The inherent problem with interruptions to business is that not only does it create problems from an operational cost standpoint but it also causes problems from a labor standpoint since if the company has the same workforce yet has fewer orders this represents a gross mismanagement of human resources. When examining how a disruption will affect productivity several factors need to be taken into consideration.

The first factor is how long the company can maintain its current rate of operations before operational costs exceed profitability. A shut down of the Federal Government can last months to just a few weeks or even days and as such a company cannot just simply cease all operations only to find out that Federal Government is back a few days later.

Proposed Reduction Workforce Hours

As such one strategy that is necessary is to determine how long operations can continue under their current rate before the company needs to scale it back.

Estimates need to be done as to when would the Federal government be reopened, what size would the workforce reduction need to be, how will the company gradually divest itself of unneeded staff and what sort of strategy can be implemented in order to get the company back on track once things return to normal.

One alternative strategy that could work while maintaining some semblance of normal operational capacity is to drastically reduce the number of hours employees come to work for during the shut down period.

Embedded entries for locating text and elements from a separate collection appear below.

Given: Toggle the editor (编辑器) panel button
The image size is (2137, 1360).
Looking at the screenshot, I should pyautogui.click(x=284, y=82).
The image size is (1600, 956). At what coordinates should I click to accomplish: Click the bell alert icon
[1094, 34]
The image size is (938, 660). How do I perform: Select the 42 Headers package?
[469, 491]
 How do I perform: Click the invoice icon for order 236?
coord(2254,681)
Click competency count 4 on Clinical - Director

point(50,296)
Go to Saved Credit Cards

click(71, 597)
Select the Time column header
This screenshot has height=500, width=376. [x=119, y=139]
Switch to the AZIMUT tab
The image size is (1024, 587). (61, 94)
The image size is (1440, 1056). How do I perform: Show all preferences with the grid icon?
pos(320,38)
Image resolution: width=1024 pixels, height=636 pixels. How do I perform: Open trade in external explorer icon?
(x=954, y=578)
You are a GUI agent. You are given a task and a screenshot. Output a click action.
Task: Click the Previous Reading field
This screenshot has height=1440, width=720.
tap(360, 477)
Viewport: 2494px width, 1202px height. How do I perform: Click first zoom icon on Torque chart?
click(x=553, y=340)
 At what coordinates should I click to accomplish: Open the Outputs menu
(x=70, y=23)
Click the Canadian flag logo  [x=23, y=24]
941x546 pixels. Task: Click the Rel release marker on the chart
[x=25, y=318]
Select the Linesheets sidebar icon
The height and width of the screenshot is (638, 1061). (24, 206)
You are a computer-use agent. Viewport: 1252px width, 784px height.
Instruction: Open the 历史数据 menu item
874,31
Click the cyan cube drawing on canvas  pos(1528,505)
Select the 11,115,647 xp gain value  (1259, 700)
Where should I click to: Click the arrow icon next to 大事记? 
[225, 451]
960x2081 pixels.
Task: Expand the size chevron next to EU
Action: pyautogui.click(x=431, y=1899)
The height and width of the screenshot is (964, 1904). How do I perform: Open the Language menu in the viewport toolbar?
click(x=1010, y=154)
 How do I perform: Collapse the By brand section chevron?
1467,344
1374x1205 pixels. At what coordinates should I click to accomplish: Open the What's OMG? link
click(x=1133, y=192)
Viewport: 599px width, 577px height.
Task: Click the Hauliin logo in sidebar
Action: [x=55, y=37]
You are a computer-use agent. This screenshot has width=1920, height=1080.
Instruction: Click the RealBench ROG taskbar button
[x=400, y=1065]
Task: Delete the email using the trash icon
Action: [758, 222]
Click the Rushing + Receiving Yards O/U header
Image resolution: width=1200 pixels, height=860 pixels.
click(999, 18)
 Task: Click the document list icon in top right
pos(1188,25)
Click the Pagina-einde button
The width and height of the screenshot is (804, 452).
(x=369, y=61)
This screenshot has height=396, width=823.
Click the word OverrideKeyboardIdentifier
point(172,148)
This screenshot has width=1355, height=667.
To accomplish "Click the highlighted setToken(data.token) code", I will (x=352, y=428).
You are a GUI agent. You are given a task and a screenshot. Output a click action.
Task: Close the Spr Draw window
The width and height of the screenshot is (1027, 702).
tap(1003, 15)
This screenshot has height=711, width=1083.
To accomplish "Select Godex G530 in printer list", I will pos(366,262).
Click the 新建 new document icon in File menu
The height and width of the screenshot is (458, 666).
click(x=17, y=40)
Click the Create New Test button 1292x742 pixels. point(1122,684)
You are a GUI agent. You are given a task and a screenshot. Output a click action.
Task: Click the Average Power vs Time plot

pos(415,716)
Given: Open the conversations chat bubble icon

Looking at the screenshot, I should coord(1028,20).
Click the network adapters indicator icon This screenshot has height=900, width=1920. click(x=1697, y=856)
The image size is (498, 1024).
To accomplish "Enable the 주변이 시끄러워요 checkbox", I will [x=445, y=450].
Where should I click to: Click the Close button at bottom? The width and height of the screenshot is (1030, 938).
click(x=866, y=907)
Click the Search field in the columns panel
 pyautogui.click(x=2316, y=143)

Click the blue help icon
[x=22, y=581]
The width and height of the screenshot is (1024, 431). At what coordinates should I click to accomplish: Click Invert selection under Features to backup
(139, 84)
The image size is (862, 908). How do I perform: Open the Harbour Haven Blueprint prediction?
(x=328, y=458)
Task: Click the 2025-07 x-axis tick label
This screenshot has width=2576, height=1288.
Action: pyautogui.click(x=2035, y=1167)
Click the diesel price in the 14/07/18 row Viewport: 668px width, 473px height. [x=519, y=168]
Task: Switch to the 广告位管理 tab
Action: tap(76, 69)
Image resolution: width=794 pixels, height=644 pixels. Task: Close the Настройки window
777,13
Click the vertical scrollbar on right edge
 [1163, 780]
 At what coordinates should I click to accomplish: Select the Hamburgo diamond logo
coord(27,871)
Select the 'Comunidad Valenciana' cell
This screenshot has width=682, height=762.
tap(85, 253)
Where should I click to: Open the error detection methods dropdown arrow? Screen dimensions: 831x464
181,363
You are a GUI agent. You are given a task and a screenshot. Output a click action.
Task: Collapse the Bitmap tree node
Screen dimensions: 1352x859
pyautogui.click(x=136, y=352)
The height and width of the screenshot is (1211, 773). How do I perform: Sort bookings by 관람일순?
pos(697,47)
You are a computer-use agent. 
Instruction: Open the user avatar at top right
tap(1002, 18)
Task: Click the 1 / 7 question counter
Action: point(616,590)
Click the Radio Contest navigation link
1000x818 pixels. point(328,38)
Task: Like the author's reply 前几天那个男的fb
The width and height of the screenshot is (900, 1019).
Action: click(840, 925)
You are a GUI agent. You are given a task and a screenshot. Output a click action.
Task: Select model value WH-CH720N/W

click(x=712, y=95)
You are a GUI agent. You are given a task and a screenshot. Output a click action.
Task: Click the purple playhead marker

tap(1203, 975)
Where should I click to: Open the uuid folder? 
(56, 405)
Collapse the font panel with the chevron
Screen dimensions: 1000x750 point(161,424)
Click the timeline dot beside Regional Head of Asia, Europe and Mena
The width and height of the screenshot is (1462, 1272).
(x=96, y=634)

The advantage of this method is that while it drastically reduces labor costs it enables the company to maintain its current workforce so that once the shut down ends it can return to full operational capacity within a short period of time.

Laying off people has the distinct disadvantage of not only resulting in costs related to recruitment in the future in order to replace the lost workforce but it also entails the company having to pay significant costs in severance packages (Hollett, 2003). It is based on this that limiting the number of work hours seems to be a far better solution as compared to merely firing people en masse.

Limiting Operational Capacity

Another factor that should be taken into consideration is the possibility of discontinuing certain aspects of the companys operational capacity during the shut down. What must be understood is that certain aspects of operations entail a significant resource cost in terms of utilities, raw materials and other such factors that contribute to normal company operations.

If a shut down does occur it would be necessary to partially reduce services to these operational areas by first reducing the number of employee hours as indicated in the previous section and by slowing down operations to at least 20% of its previous operational capacity.

The reason this is done is so that at least some products can continue to be produced which can then be subsequently stored by the company and utilized at a later date once the shutdown ends.

Conclusion

Based on the given strategies presented in this paper it is likely the company will be able to come through the storm of a possible Federal government shutdown and continue to operate normally in the future. It must be noted though that this particular strategy of reducing work hours while maintaining the same amount of workers is feasible only with the short term.

A prolonged shut down will result in several workers either transferring to other companies or the company firing them due to lack of overall business. As such this particular solution cannot be considered the best possible resolution but rather a stop gap measure to maintain operations to a certain extent.

Reference

Hollett, B. (2003). Preparing for Uncertainty: Guidelines for Laying Off Workers and Creating Equitable Severance Packages. Employee Rights Quarterly, 3(3), 70. Retrieved from EBSCOhost.